My github repository is updated with new code and documentation.
For anybody following this project, I recommend getting this latest version as I found and fixed many problems recently and added cool features described above :-).


Thank you for reading!

Marek K.

Saturday, August 20, 2016

Virtual Machines and CPU emulation - performance.

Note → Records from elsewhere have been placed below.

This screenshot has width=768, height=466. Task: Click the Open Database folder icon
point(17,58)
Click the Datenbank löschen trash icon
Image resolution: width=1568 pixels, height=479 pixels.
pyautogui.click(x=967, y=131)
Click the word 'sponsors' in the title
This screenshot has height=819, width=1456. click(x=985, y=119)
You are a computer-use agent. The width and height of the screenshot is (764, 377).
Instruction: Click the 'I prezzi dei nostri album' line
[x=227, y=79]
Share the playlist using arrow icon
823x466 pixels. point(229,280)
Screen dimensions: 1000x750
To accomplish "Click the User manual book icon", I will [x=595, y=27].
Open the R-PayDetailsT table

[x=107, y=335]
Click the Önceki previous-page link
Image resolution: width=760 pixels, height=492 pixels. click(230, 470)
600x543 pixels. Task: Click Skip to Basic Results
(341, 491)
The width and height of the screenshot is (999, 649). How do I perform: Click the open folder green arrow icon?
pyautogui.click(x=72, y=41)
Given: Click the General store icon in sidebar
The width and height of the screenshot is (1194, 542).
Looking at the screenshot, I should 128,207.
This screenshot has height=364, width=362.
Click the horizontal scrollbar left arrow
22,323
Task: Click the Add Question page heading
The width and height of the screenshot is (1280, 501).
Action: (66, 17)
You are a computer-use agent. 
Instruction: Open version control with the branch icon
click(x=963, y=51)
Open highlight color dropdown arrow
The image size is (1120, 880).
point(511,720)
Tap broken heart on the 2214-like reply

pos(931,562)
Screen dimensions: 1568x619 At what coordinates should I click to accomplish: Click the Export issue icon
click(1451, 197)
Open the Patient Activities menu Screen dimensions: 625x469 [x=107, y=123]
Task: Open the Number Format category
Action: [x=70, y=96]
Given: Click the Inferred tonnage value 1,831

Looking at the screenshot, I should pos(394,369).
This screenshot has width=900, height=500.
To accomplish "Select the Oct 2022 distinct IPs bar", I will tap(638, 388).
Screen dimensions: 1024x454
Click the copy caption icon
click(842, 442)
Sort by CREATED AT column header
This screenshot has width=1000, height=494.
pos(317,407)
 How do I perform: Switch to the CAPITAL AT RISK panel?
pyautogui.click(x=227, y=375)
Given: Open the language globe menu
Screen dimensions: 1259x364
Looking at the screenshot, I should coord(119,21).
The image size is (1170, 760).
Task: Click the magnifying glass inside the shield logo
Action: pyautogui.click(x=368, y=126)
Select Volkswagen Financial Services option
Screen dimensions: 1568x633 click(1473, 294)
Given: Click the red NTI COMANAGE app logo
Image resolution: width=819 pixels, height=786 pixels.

My work on MOS 6502 emulator continues.

After adding code measuring emulation speed, I realized my emulator was slow. Really slow. Barely exceeding speed of 1 MHz MOS 6502 with only the CPU emulated and going down to ~30 % when character I/O and raster graphics devices were enabled. This is not acceptable on today's fast quad core GHz processors with tons of RAM etc.

Something was very wrong.

After few frustrating hours and some minor optimizations that didn't return satisfying enough results I finally found the major bottleneck. I piece of code implementing debugging facility I almost forgot about - the op-codes execute history, which can be displayed in Debug Console and clearly not needed during normal emulator use. Not only was it implemented without any considerations for speed, but it also unnecessarily disassembled the instructions during each op-code execution to keep the execute history in symbolic form.
During each 6502 op-code execute cycle, the previously executed instruction with argument was disassembled to a symbolic form and combined with CPU registers status then added to the history queue as a string.
Totally unnecessary and expensive time wise.
First of all, disassembling to symbolic form is only needed when displaying the history to the user, therefore it is sufficient to keep history data in a raw format. Huge performance bust. Second of all, the history is only needed during debugging, so I disabled the feature by default and added an option in Debug Console that allows to enable it if necessary.

After I fixed the code I am getting decent performance now. Time for some stats.

Program measures the emulation performance by counting the number of executed clock ticks (cycles) and dividing them by the number of microseconds during which the counted cycles were executed, then multiplying the result by 100 to get the percentage of 1 MHz model CPU and displays the stats in the Debug Console. This way it uses a 1 MHz CPU as a reference to return % of speed compared to assumed 1,000,000 CPU cycles or clock ticks per second - which is considered a 100 % speed.
Performance is measured during the whole execution cycle and calculated at the
end of the run. Captured speed is summed with previous result and divided by 2 to produce average emulation speed during single session.

Emulating of pure 6502 machine code with all peripherals emulation disabled (memory mapped devices, character I/O etc.) and time critical debugging facility, the op-codes execute history also disabled, returns performance in range of 646 % on PC1 and 468 % on PC2.
(* see annotation at the bottom for PC configurations used in tests)
Enabling the op-code execute history causes the performance to drop by about 25 %. With all peripherals disabled and op-code history enabled we are down to 411 % on PC1 and 312 % on PC2.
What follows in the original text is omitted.